When the V&A’s Cartier-Bresson show finally opened, it was clear that the institutional apathy towards the medium was not shared by the public, with installation views of the time capturing large crowds in the galleries throughout the run of the exhibition.

Cartier-Bresson exhibition in 1969
‘Photographs by Henri Cartier-Bresson’, installation view, 30 March 1969. Victoria and Albert Museum Loan Exhibition, 19 March – 27 April 1969 © Victoria and Albert Museum

In hindsight, the public’s impassioned response was to be expected. Cartier-Bresson first gained international recognition in 1947 with a retrospective at MoMA arranged by legendary curator Beaumont Newhall. Soon after, in 1952, British audiences were introduced to the photographer’s work when the London Institute of Contemporary Art (ICA) staged a one-person show. That same year saw the publication of the English edition of Cartier-Bresson’s seminal publication The Decisive Moment, a title foregrounding the concept that would come to define the artist’s output.

A changing world

The UK public’s appetite for Cartier-Bresson’s work came at a time when the traditional class and labour roles in the UK were changing beyond recognition. Media attention, increasingly influenced by youth and street culture, shifted focus from the aristocracy to new idols of the era, including actors, writers, musicians and other stars of leisure. Publications such as Life and Look frequently featured Cartier-Bresson’s images, bringing his unique style of reportage into living rooms. The show, and Cartier-Bresson’s notion of the ‘decisive moment’, and the photographic style it embodied, captured this changing world. It was indicative of a broader emerging trend regarding contemporary photography that saw a Cecil Beaton retrospective presented at the National Portrait Gallery, that gallery’s first show devoted to a photographer, and a group show of contemporary photographers at the ICA (inspiring Curator Sue Davies, working there at the time, to establish The Photographers’ Gallery in 1971).

‘Communists and socialists’

Established in 1854, the Department of Circulation, began as a circulating collection of Museum specimens, conceived as a tool to extend the reach of the collections to students at the regional schools of art and design. By the mid-twentieth century, the V&A’s focus had changed, and the Department of Circulation remained as the only department exclusively committed to the Museum’s original educational mandate.

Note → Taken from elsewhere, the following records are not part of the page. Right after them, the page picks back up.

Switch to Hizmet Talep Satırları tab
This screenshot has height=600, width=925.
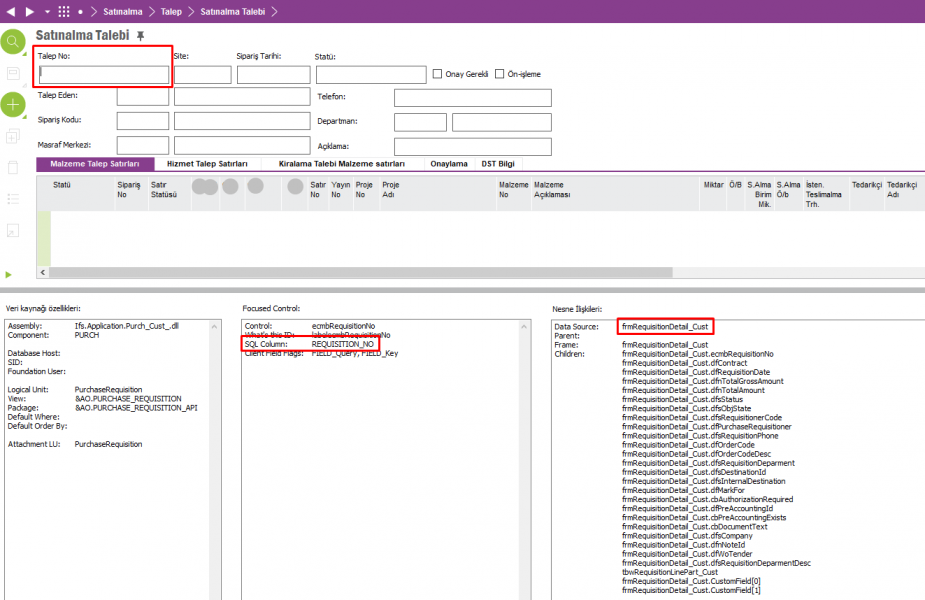(x=207, y=163)
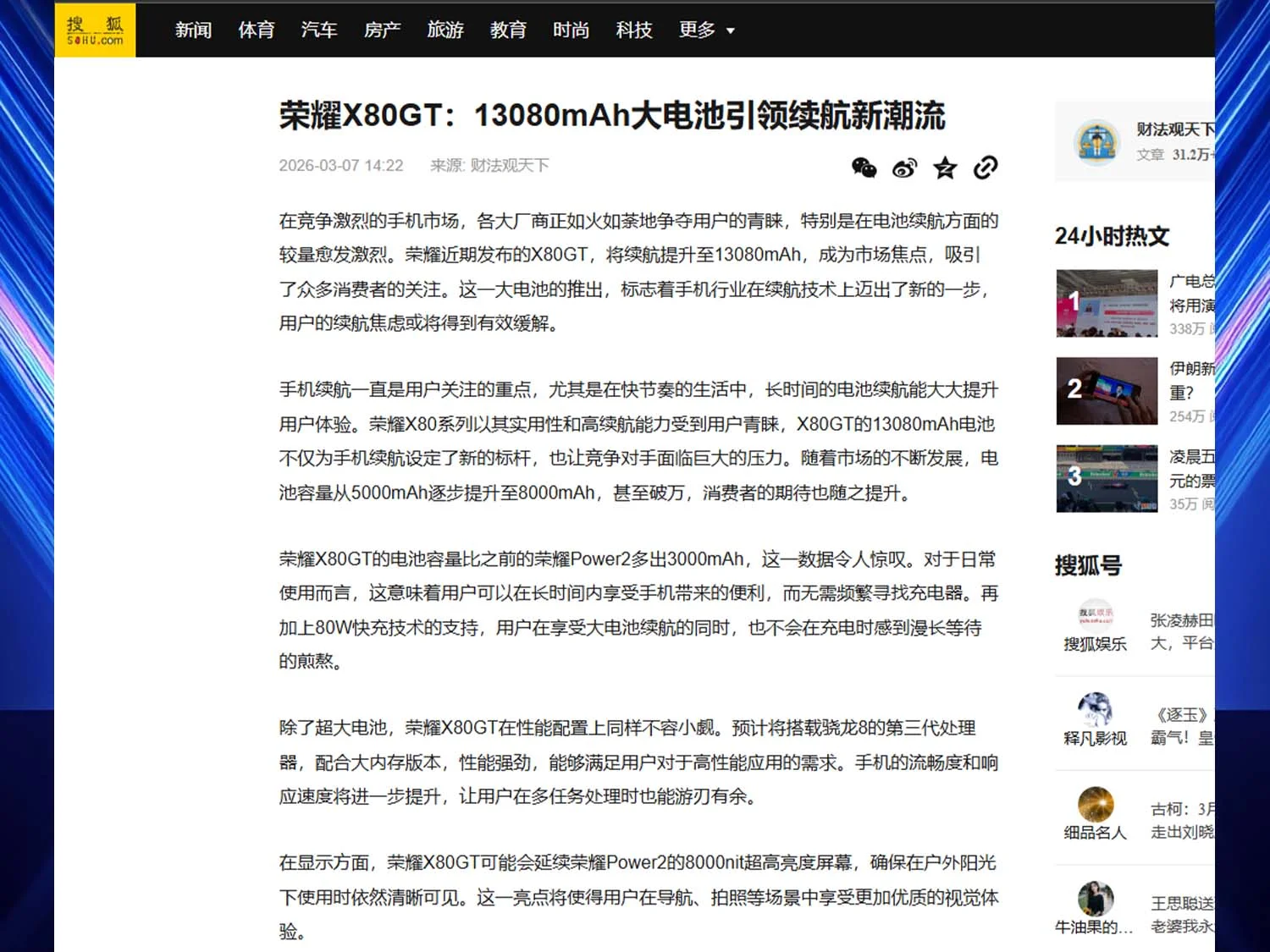This screenshot has width=1270, height=952.
Task: Click the star favorite icon
Action: click(945, 168)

Associated with a disdain for elitist hierarchies, the Department fostered an outward gaze that by the mid 1960s nurtured a growing emphasis on contemporary photography for touring, particularly to colleges. So it came to be, according to museum historian Linda Sandino, the Department of Circulation, with a reputation of being staffed ‘full of Communists and socialists’, became the back door through which contemporary photographs entered the collection.

A ‘sober’ display

The exhibition was proposed by Carol Hogben, Deputy Keeper in the Department. Once Hogben became aware of Szarkowski’s show, it was suggested that the V&A piggyback on the MoMA selection for practical reasons (including time and expense). The show featured both reportage and portraiture from the beginning of the photographer’s career to 1968, the selection of works closely mirroring, with a few additions, the MoMA show.  It was loosely arranged chronologically around themes of geography, featuring works from over 21 countries, mixed in with Cartier-Bresson’s portraits of well-known artists, politicians, philosophers and writers, reflecting the photographer’s expansive take on the modern world.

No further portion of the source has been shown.